Il sistema che adatta l’auto allo stile di chi guida

Innovazione La startup Social Self Driving, base a ComoNext, applica l’intelligenza artificiale nell’automotive. Un pacchetto di dati per personalizzare la configurazione del veicolo: dai test agli sviluppi commerciali

Il sistema che adatta l’auto allo stile di chi guida
Da sinistra Guido Ciapponi, Francesco Zanazzi e Luigi Mazzola davanti al simulatore per testare il progetto

Quante volte, guidando su una strada ghiacciata, ci siamo detti che saremmo stati felici di saper condurre l’auto come quel certo campione di rally? O quante volte ci siamo resi conto di quanto sia difficile insegnare a nostro figlio a guidare come piace a noi? In futuro lo si potrà fare. E non solo questo. È quello su cui sta lavorando la startup Social Self Driving, fondata nel luglio 2021, ospitata nell’incubatore ComoNext a Lomazzo, di cui sono soci Luigi Mazzola, già ingegnere di pista della Ferrari ai tempi di Schumacher, con 14 Mondiali vinti; Guido Ciapponi, responsabile del digital marketing; Francesco Zavazzi, imprenditore dell’e-commerce.

L’obiettivo

In soldoni, l’obiettivo è di usare l’intelligenza artificiale per far apprendere alle auto a guida autonoma (oggi sperimentali) o semiautonoma (già in commercio) lo stile di guida del conducente, il quale potrà a sua volta “esportare” il proprio stile su qualsiasi auto salga grazie all’app Social Self Driving. Insomma, non sono io che devo imparare a guidare una certa auto ma è l’auto che impara il mio stile di guida e vi si adegua. L’aspetto social è che si potrà condividere il proprio stile di guida su un marketplace e quindi lì acquistare (e trasferirlo sulla propria auto) lo stile di guida condiviso di un pilota, di un istruttore di guida, di un esperto, di un vip che ammiriamo.

«Nel 2019 - racconta Ciapponi - abbiamo brevettato una metodologia per condividere gli stili di guida. Un mese fa, grazie al nostro partner tecnologico Reinova (che ha sede nella Motor Valley emiliana), abbiamo fatto una dimostrazione con un simulatore di guida che ha completato la fase di acquisizione degli stili di guida. Ora parte la seconda fase, che durerà otto mesi circa».

In questi mesi lo sforzo di Social Self Driving si concentrerà dapprima sul software che rieseguirà sul simulatore uno stile di guida personalizzato e acquisito, poi si passerà a un’autovettura reale su cui saranno montati dei sensori per registrare gli stili di guida. «L’obiettivo è arrivare nel 2023 con un’autovettura prototipo che consenta di guidare, registrare lo stile di guida e fare in modo che l’auto stessa replichi quello stile di guida. Detto così sembra semplice, ma occorrono tempo e grandi investimenti».

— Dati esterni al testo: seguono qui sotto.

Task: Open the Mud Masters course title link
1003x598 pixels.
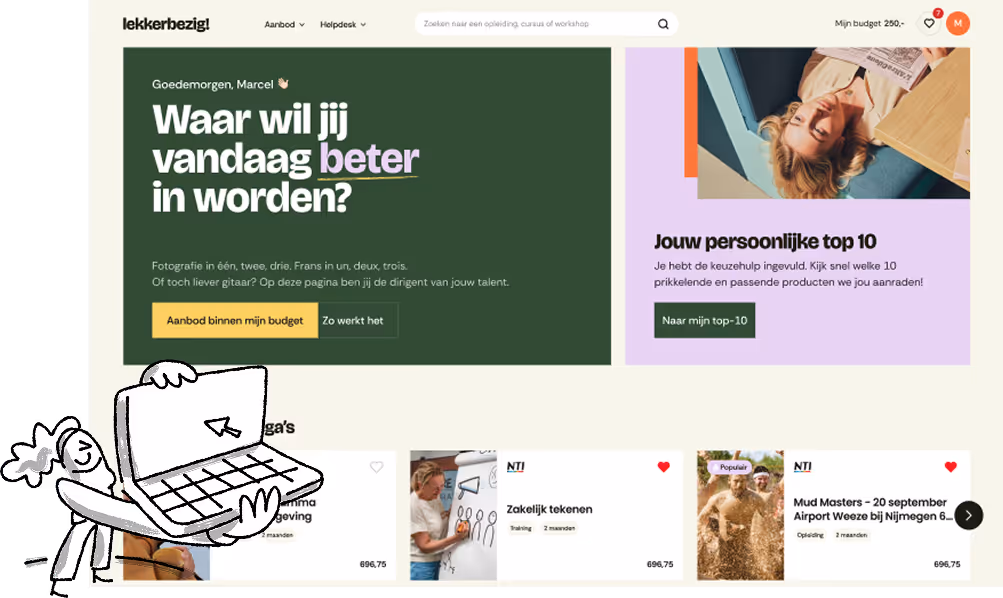Action: tap(873, 509)
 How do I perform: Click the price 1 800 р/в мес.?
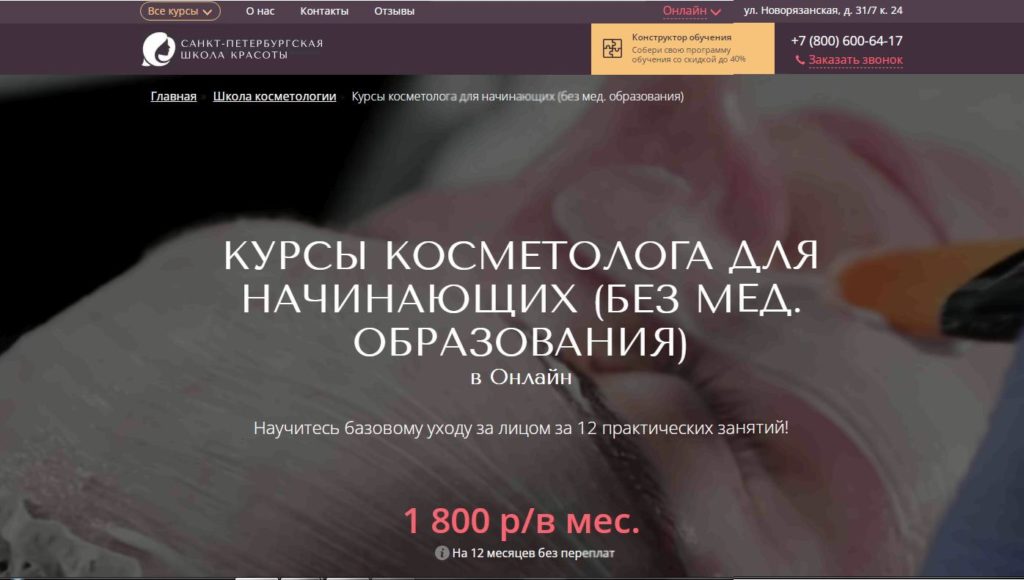point(521,521)
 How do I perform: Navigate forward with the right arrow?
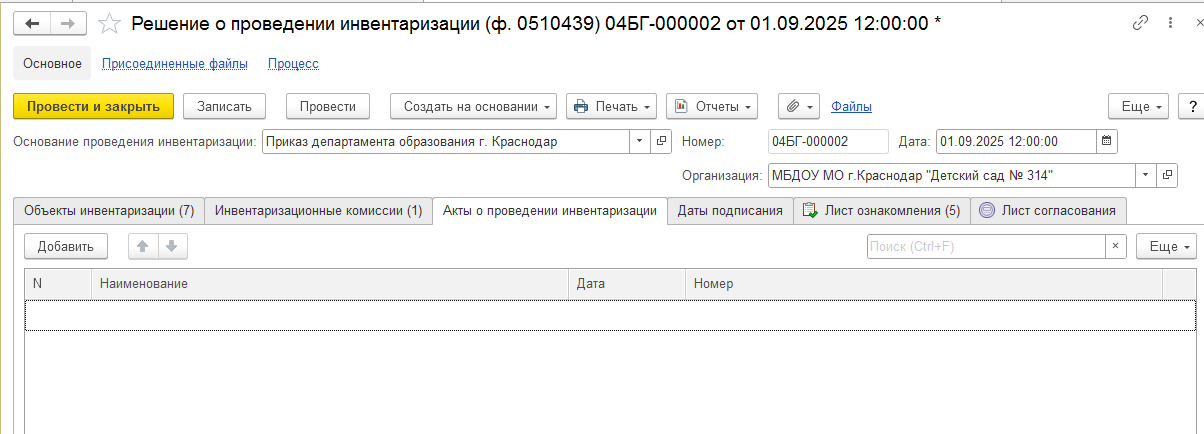click(x=67, y=24)
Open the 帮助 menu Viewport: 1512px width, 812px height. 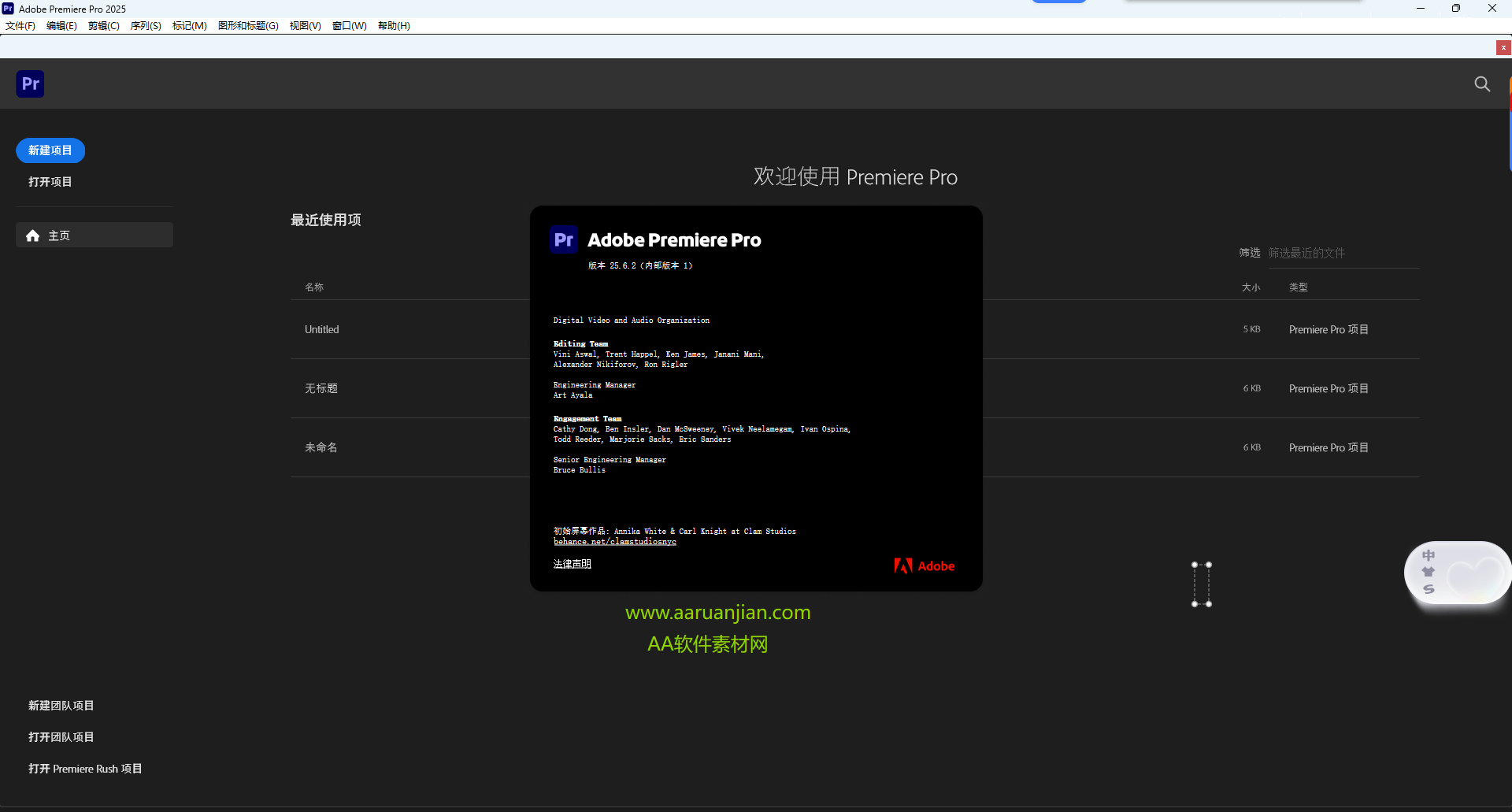click(x=394, y=25)
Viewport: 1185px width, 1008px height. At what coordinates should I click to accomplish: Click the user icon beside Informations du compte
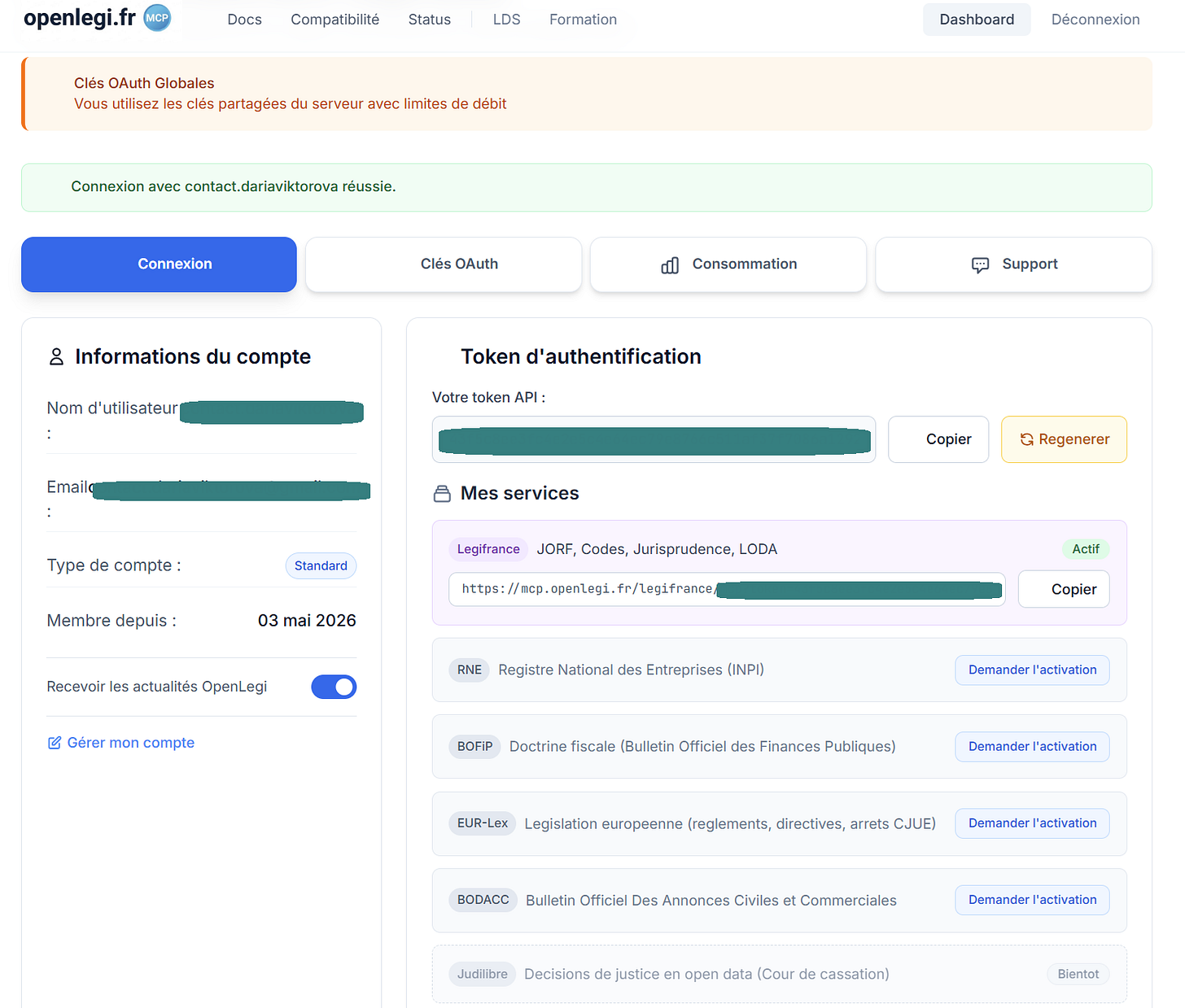tap(56, 356)
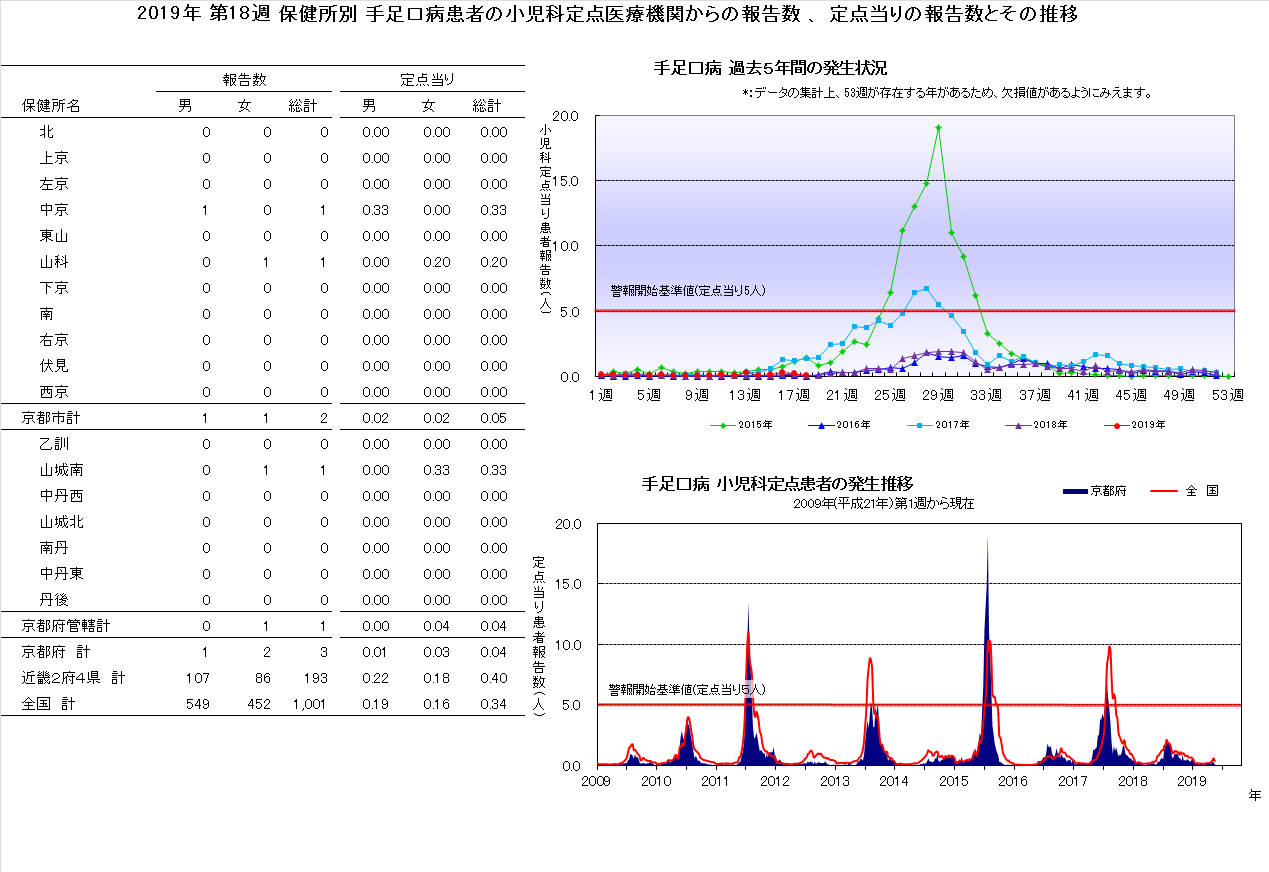The width and height of the screenshot is (1269, 872).
Task: Click the 2016 year label on lower chart
Action: (1013, 781)
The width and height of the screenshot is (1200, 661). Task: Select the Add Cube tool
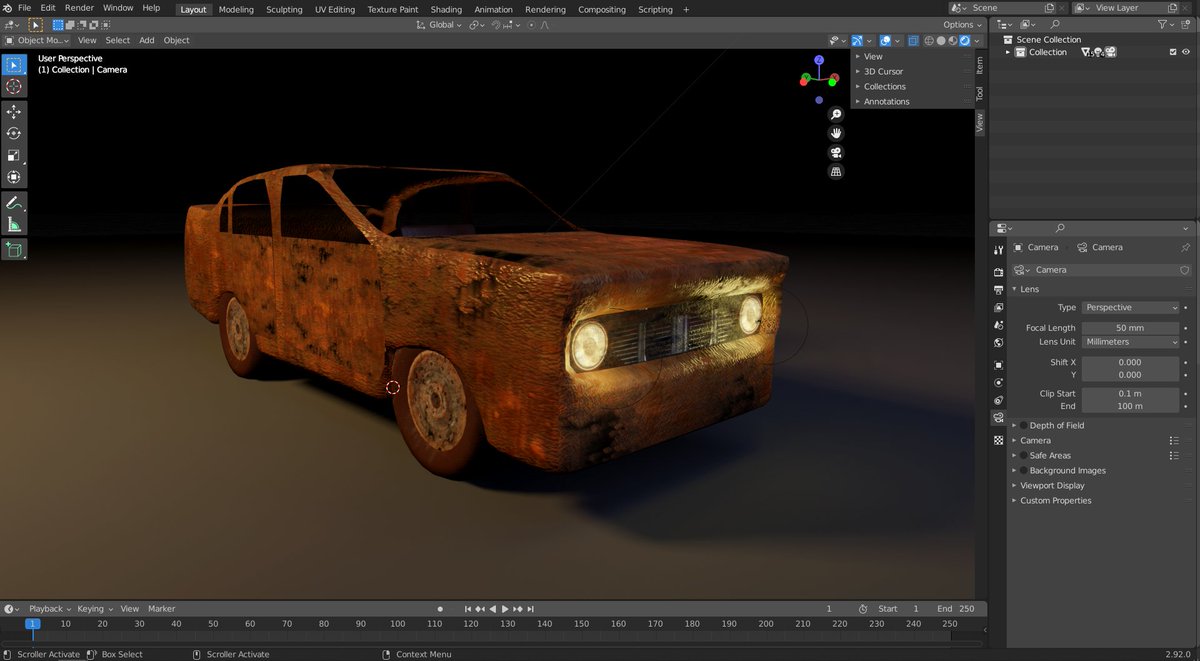[x=14, y=250]

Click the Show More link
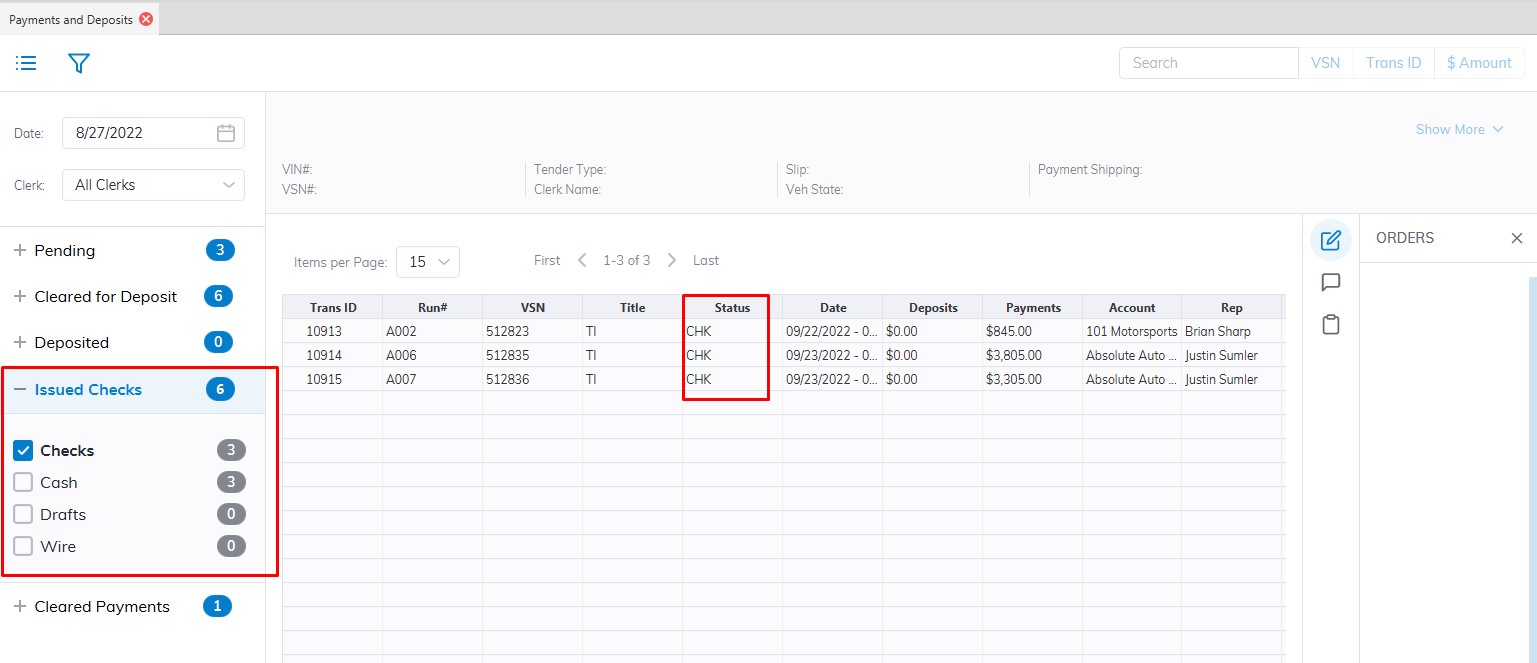pos(1459,129)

In pratica, quali sono i potenziali clienti? «Ne ipotizziamo di due tipi. Sul lato business, non tanto le case automobilistiche direttamente quanto i grandi marchi fornitori di sistemi tecnologici per auto. Come forniscono oggi alle case, ad esempio, l’Abs, potranno fornire i nostri sistemi. Nostro cliente potrà essere anche l’utente finale: ognuno avrà la sua app col proprio stile di guida e potrà condividerlo sui social. Dal social potrò acquisire lo stile di guida di un altro (ad esempio del grande pilota di rally o del papà che vuole insegnarmi a guidare). Dal social potrò scaricare il mio stesso stile di guida nel momento in cui prendo a noleggio un’auto: l’auto si adeguerà al mio stile. Pensiamo a quanti viaggiano di continuo per lavoro e guidano auto diverse ogni volta. E ancora: chi organizza corsi di guida sicura potrà, oltre che fare lezioni in pista, fornire agli allievi stili di guida sicura cui le vetture si adegueranno. Chiarisco che, se scaricherò lo stile di guida di Leclerc, il sistema intelligente dell’auto me lo farà usare compatibilmente con le condizioni delle strade e del traffico, rilevate dai suoi sensori. Insomma, niente Gran premi in autostrada».

Car sharing

Terreno fertile potrà essere il car sharing: «Se prendo a noleggio un’auto potrò caricarvi il mio stile di guida personalizzato». «Lo sviluppo del sistema richiede grossi investimenti - conclude Ciapponi - Come startup siamo partiti con piccole risorse. Reinova ci ha dato un grosso supporto economico nella prima fase. Ora stiamo contattando grandi investitori. L’interesse c’è, nei prossimi mesi contiamo di fare significativi passi in avanti».